- Instructions for the task
Going down the data below, set down exactly the line with "Click Save All in content browser" and each line after it through the line with "Image resolution: width=895"; no other lines.

- Data records
--- START ---
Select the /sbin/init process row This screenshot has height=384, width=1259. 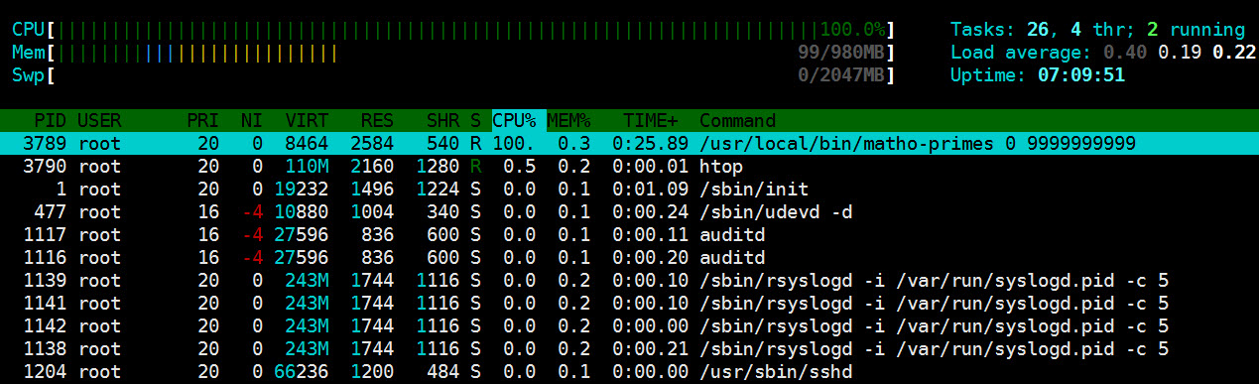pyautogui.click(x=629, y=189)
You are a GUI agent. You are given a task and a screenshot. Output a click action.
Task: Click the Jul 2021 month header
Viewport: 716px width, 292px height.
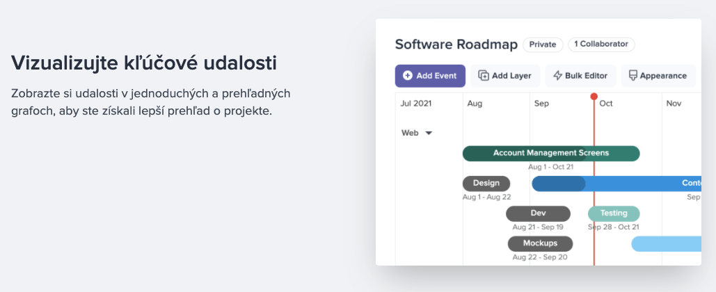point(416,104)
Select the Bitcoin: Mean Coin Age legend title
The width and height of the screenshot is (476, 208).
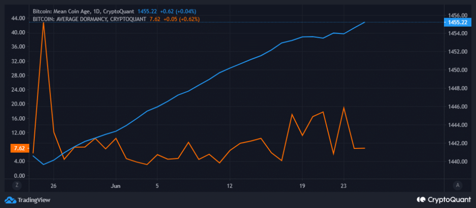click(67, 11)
--- END ---
--- START ---
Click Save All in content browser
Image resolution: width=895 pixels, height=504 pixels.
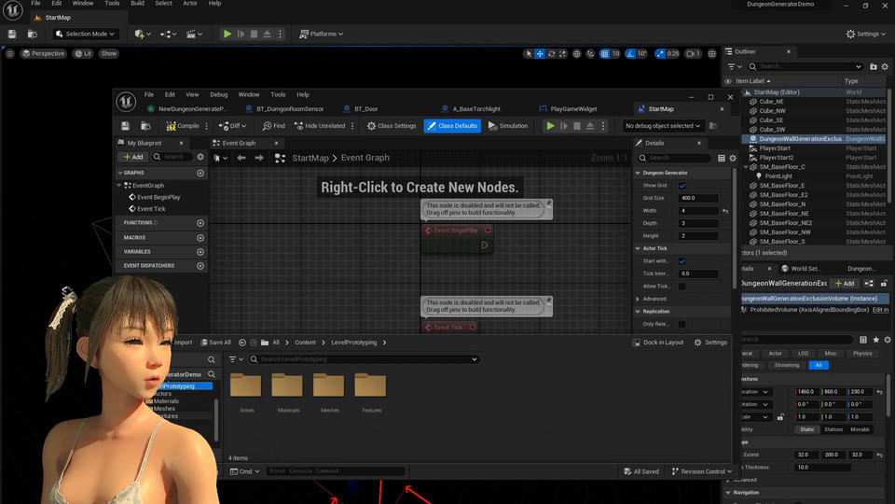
--- END ---
- Solution for this exercise
Click Save All in content browser
Image resolution: width=895 pixels, height=504 pixels.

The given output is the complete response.